Pushing the car’s engine well past the speed limit, Lana fumed, “He found Clark. Lex found Clark. But, when? When did Lex find him, and why didn’t he call? Would he have, if she hadn’t called him first? And, why would Clark go along with that?”

Everything that she knew of Clark told her that he wouldn’t – at least— not under anything like normal circumstances. She was certain to her core that Clark would never knowingly let his parents worry, if he could do anything to help it. It just wasn’t in Clarks nature. Clark was somehow closer to his adopted parents than any of the other Smallville students ever seemed to be with their natural parents.

In some ways, that alone had set him apart from most of his classmates, many of whom were always ready to share a complaint over the minor miseries that their parents imposed on them – curfews, chores, budgets. But, Clark never even heaved a sigh of exasperation over his parents. Lana suspected that he might have found more friends, over the years, if he had occasionally indulged in a good mope.
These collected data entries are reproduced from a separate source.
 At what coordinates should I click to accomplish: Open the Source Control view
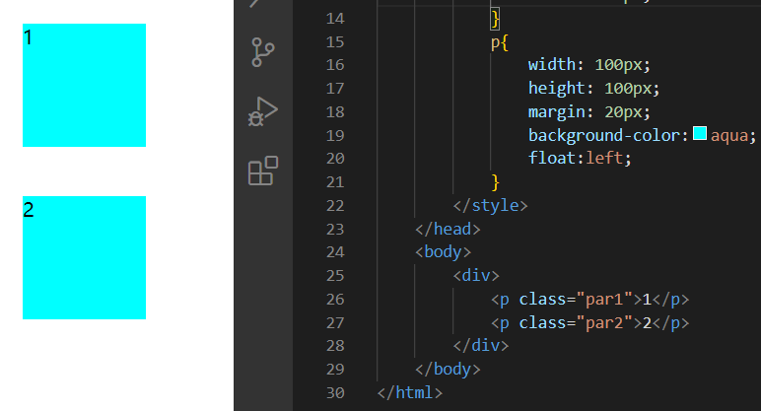click(263, 52)
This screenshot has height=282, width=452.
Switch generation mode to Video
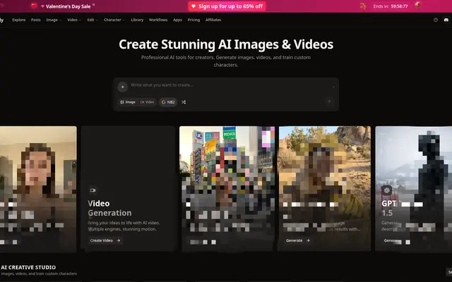[146, 102]
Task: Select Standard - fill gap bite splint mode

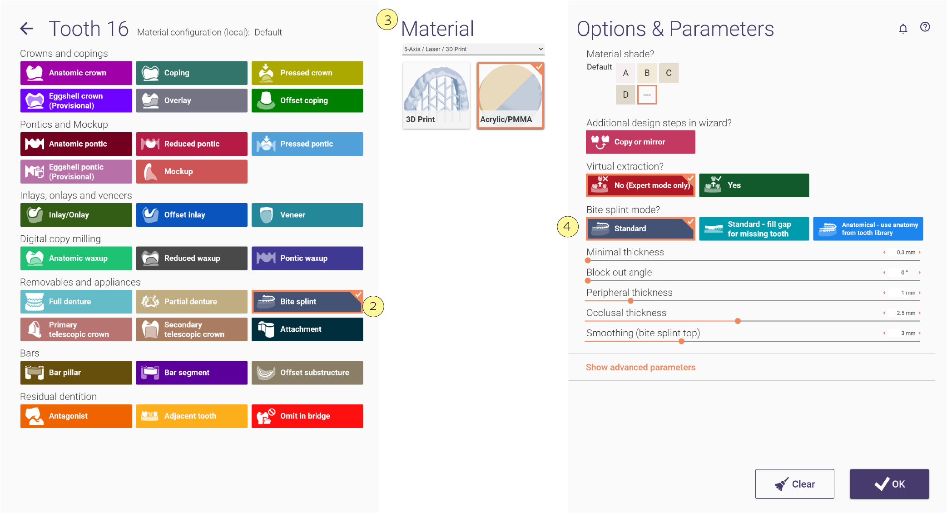Action: tap(754, 229)
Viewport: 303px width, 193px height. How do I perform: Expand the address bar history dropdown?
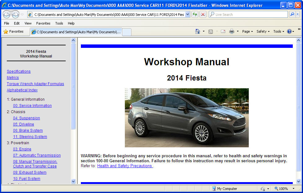pyautogui.click(x=187, y=14)
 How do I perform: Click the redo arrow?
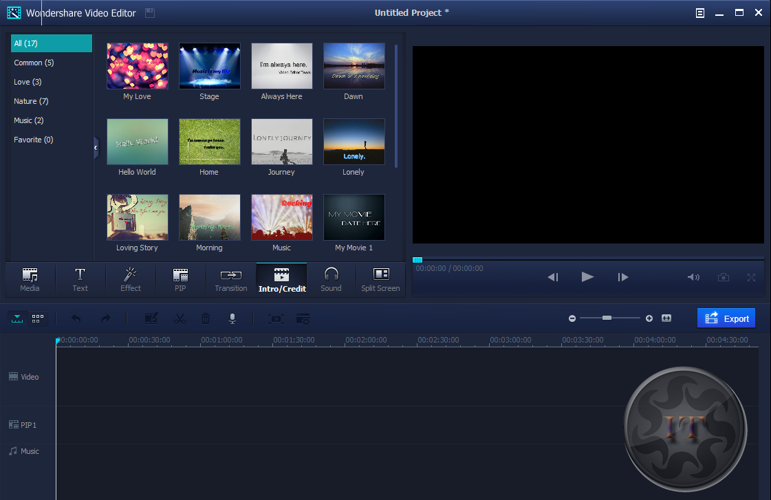click(105, 318)
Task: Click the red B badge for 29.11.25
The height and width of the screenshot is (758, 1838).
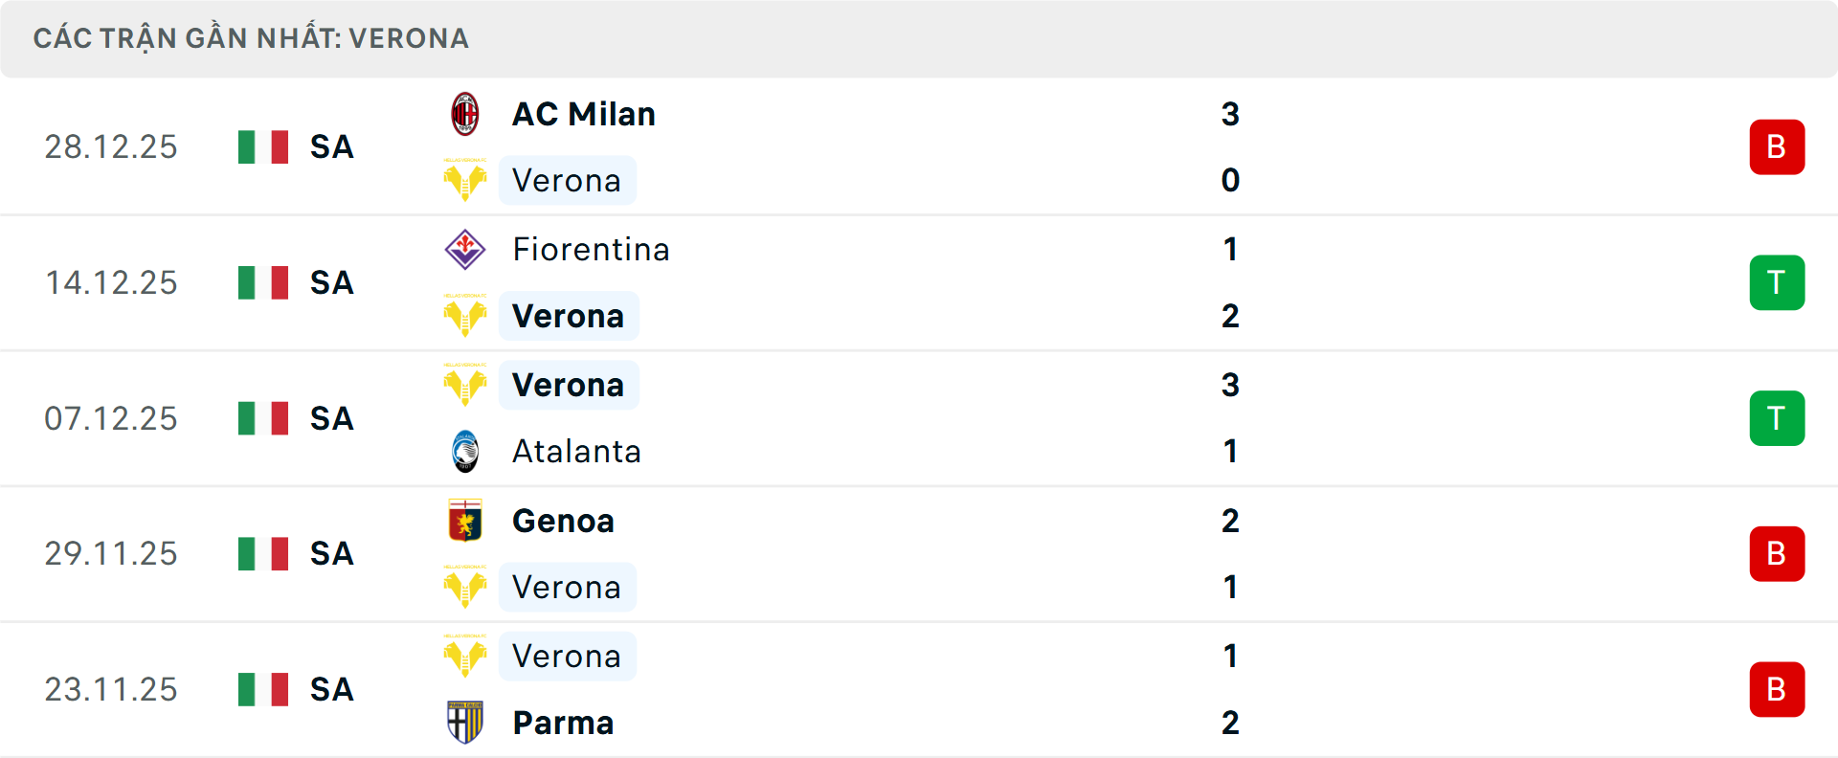Action: pos(1777,554)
She never mentioned it though, for another of the differences between Clark and the rest of Smallville’s brood: Clark seemed unable to bear the thought of his parent’s disapproval.

It showed in so many subtle ways. Having visited the Kent’s farm frequently, Lana knew by comparison with the few remaining family farms that Clark was taking up the slack for the several laborers that many of the other farm owners were forced to hire. He never assumed his parents permission for even the slightest of diversions, and usually called as soon as he could. There was only one time that she knew of when Clark stayed away without calling, but even then, Lana had some explanation for his behavior.

This time, it was a mystery: Clark was in the Torch offices before lunch, laughing with Chloe about a suggestive typo… then disappeared, missing a lunchtime get-together and the classes afterward. Lana and Chloe had assumed from past experience that he had run home for some reason. But, Mrs. Kent called the Talon the next morning, asking Lana and Lex, who were reviewing the week’s receipts, if either one had seen Clark. Three days had passed since then.

Jor-El’s narration finally drew to a close, “if Kal-El is to survive this trial, he must be unburdened.”

Jonathon shifted uncomfortably from the position he had held throughout the Jor-El’s lecture. “How can we do that if we can’t find him?”

“You can not! There is only person who is capable of aiding Kal-El in this. The role you must take in this process is to persuade Kal-El that he is free to unburden himself to this person.”

“That’s impossible!” Jonathon protested, “If anyone finds out, you can not imagine the consequences.”

“I can not and need not imagine alternate consequences. The current consequences are clear and certain: Kal-El will shortly die if he is forced to languish by your fears.”

“Who is it? Who can save Clark?” Jonathon hoped for some reassurance. Maybe Lana or Pete, or even Dr. Swan.

“It is the person, who has found him and who is even now returning with him. If Kal-El is to survive, he must remain where he is until he returns under his own power.”

“Clark’s been found? By who? Where?” Jonathon asked, grabbing his coat off the ground. His questions, however, went unanswered as the cave walls darkened, and knowing Jor-El would remain intransigent, Jonathon turned and left.

Arriving at the manor, Lex parked Clark’s truck in an underground garage – noting as he did, the sound of Lana’s car in the near distance. For the moment, Clark seemed oblivious, which was just as well for the moment because— judging by the hard-pressed angry growl of the incoming vehicle— Lex suspected that he would need additional time with Lana.

“Clark, the exercise suits should be in the changing room. Try one on, if it doesn’t fit we can find something else. Do you remember where the patio is? Just past the changing rooms?”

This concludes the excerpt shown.